Rund 30 Interessierte versammelten sich am Sonntag um 11 Uhr vor der ehemaligen Stasi-Untersuchungshaftanstalt in der Neustrelitzer Straße 120 in Neubrandenburg. Zum Tag des offenen Denkmals führte Thoralf Maaß, der zu DDR-Zeiten selbst dort gefangen war, dreimal durch das verlassene Gelände. „Ich brauche das. Das ist meine Aufarbeitung“, sagte er dem Nordkurier.
Führungen durch die ehemalige Haftanstalt
Die Anlage, die bis 2018 genutzt wurde, öffnete an diesem Tag für ein interessiertes Publikum. Üblicherweise werden zwischen April und Oktober Führungen angeboten. Die nächste und letzte Veranstaltung dieser Art ist für den 3. Oktober geplant. Auch im kommenden Jahr soll es mit den Führungen weitergehen, kündigte Thoralf Maaß an.
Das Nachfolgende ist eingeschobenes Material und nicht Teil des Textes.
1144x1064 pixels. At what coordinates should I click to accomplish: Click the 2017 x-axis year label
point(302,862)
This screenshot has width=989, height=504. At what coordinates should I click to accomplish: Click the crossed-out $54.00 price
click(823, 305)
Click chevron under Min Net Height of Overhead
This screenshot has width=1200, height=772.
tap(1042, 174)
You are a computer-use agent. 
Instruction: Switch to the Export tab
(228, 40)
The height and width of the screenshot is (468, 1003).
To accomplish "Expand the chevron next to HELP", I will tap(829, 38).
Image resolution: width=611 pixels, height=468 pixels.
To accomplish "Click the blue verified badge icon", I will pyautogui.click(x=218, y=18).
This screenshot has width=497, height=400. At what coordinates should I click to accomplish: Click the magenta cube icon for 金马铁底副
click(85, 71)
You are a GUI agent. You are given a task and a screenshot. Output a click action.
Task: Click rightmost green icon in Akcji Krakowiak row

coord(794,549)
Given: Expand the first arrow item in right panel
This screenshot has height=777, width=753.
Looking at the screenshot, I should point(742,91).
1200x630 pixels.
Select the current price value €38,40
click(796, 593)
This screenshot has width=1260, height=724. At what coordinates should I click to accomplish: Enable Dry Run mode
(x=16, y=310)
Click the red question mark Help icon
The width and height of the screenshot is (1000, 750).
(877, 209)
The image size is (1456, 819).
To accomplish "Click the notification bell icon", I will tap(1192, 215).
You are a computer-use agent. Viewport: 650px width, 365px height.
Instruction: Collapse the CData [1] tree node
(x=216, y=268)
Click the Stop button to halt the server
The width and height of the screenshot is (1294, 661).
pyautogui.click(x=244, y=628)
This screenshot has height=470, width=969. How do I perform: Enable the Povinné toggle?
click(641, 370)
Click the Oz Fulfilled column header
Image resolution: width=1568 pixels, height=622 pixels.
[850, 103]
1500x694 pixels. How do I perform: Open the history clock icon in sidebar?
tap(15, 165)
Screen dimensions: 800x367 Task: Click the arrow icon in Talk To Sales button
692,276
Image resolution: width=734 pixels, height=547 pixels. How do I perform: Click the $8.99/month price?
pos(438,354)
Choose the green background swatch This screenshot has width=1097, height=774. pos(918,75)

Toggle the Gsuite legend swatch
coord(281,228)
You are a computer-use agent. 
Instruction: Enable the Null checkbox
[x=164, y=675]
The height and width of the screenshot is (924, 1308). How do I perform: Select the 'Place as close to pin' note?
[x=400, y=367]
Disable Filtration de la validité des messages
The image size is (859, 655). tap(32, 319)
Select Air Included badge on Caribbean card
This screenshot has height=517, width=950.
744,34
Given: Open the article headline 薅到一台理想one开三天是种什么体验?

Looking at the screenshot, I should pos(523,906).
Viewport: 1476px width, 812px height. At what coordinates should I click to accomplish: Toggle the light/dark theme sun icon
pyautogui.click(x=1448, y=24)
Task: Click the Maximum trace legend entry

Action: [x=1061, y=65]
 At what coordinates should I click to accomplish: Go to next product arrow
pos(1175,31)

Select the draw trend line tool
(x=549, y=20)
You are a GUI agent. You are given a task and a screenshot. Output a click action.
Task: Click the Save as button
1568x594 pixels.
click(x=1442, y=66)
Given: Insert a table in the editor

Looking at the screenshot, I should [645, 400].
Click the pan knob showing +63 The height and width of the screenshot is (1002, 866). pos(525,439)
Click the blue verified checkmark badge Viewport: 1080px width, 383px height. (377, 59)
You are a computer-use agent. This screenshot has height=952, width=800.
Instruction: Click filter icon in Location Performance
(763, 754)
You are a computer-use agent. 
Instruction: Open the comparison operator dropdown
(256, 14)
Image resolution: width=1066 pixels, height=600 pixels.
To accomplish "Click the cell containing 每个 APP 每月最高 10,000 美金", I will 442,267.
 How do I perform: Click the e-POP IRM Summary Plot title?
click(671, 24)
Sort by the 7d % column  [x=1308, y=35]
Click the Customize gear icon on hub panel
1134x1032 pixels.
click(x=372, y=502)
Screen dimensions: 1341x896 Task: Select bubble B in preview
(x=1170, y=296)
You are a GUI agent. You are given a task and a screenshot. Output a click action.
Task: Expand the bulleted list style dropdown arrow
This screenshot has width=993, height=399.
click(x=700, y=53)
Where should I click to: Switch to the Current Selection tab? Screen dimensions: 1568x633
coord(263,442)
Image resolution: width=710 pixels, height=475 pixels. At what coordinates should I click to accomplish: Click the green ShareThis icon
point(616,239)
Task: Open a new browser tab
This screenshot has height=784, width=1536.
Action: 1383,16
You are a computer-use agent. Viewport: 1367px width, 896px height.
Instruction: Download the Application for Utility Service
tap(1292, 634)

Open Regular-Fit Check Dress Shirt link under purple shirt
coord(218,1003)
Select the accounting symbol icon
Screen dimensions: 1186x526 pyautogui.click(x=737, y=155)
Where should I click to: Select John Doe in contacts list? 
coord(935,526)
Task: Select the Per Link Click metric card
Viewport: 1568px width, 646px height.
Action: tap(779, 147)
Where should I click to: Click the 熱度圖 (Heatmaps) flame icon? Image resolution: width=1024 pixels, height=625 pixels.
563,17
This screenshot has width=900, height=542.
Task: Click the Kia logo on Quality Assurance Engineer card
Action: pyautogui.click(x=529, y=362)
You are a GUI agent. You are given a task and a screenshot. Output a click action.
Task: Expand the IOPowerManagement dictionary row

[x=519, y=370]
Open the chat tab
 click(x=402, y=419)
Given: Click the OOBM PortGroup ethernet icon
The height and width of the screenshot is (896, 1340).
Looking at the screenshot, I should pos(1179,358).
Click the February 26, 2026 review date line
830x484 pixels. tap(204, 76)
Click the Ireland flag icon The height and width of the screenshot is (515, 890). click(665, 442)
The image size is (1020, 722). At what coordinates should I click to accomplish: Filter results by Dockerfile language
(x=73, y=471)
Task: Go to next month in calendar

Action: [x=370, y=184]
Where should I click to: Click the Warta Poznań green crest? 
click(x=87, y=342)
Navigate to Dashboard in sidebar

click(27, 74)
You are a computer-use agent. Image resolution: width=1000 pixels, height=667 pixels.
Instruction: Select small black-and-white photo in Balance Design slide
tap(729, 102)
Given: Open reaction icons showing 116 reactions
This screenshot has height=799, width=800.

Dass das Ganze funktioniert, hänge auch mit der guten Zusammenarbeit zwischen dem Stasi-Unterlagen-Archiv und dem Verein „Gedenkort Lindenberg“ zusammen.
Kirchturm und Fangelturm geöffnet
In Altentreptow ging es für die Besucher in luftige Höhen: 40 bis 45 Meter hoch führt der Weg auf den Kirchturm der St.-Petri-Kirche, der auch von vielen Vögeln bewohnt wird. „Wir beteiligen uns jedes Jahr am Tag des offenen Denkmals“, sagte Pastor Michael Giebel. Seit der abgeschlossenen Sanierung im Jahr 2018 könne der Kirchturm wieder betreten werden. „Uns ist wichtig, dass wir die Kirche offenhalten“, betonte er.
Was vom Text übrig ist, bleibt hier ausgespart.